Exercise data:
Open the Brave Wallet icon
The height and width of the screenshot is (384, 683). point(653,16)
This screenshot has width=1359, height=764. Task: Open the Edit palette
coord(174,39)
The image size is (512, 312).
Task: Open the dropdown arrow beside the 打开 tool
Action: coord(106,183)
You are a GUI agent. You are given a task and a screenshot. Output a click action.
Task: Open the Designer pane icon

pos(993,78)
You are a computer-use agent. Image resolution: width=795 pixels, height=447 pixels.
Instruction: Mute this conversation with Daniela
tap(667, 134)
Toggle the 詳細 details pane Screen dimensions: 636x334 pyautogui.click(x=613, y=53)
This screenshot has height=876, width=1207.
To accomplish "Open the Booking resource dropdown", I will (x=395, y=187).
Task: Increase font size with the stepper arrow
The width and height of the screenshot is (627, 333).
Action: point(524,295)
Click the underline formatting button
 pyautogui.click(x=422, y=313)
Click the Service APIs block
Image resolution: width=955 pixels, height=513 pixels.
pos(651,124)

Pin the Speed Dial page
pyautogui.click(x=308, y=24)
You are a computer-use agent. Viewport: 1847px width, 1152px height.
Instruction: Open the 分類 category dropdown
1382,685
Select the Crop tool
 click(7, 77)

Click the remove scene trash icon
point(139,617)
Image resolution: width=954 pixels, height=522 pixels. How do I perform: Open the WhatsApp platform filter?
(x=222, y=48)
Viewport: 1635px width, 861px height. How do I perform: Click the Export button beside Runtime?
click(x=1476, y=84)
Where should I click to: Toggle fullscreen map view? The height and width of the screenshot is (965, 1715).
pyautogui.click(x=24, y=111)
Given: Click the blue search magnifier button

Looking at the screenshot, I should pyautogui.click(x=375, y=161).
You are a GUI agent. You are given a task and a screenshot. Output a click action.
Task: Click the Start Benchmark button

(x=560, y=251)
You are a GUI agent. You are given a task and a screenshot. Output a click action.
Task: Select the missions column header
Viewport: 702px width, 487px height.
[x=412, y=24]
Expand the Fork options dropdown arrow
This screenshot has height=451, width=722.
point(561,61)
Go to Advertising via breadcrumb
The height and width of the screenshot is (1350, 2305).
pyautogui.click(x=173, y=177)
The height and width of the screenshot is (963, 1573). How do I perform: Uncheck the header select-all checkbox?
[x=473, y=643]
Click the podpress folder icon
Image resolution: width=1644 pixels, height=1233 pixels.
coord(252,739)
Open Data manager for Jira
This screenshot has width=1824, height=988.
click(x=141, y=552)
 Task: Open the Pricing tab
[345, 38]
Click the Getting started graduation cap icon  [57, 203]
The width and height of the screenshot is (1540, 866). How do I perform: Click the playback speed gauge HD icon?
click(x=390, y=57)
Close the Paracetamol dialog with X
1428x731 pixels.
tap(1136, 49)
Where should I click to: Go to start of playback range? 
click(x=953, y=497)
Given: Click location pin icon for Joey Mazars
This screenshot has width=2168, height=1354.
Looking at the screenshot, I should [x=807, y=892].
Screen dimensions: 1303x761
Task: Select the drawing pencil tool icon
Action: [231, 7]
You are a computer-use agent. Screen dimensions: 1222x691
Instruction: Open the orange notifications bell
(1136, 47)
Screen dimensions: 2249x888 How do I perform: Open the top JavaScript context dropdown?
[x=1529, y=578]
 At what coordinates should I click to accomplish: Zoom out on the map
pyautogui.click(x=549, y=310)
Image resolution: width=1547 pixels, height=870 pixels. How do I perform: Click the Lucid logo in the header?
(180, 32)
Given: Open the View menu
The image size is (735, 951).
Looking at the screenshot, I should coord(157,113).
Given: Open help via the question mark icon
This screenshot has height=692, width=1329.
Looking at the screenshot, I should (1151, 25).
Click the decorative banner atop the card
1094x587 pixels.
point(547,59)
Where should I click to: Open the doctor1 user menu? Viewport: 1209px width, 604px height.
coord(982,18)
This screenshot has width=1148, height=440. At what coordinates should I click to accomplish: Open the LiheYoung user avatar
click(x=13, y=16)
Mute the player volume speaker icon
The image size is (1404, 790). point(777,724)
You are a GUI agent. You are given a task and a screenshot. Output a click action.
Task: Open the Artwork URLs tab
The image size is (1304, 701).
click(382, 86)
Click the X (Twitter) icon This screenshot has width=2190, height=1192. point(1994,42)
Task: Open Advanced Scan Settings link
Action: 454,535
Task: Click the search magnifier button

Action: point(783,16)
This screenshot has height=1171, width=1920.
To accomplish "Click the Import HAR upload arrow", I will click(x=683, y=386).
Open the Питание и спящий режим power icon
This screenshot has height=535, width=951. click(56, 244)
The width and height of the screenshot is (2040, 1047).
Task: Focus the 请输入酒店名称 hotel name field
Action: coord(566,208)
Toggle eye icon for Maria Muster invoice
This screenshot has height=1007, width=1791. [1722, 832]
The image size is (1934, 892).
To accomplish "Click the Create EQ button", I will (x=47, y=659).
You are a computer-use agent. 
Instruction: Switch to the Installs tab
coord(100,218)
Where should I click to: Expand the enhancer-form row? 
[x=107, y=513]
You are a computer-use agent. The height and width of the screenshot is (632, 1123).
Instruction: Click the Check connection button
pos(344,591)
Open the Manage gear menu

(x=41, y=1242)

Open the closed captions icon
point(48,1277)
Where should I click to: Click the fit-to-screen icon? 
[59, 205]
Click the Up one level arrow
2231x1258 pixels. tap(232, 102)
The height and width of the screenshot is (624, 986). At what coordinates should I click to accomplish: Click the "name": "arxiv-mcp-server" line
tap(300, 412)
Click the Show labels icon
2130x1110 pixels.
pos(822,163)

Your goal: Across all the records above, find each line with "will" in it and copy it.

Result below:
To accomplish "Open the Booking resource dropdown", I will (x=395, y=187).
To accomplish "Click the Import HAR upload arrow", I will click(x=683, y=386).
To accomplish "Click the Create EQ button", I will (x=47, y=659).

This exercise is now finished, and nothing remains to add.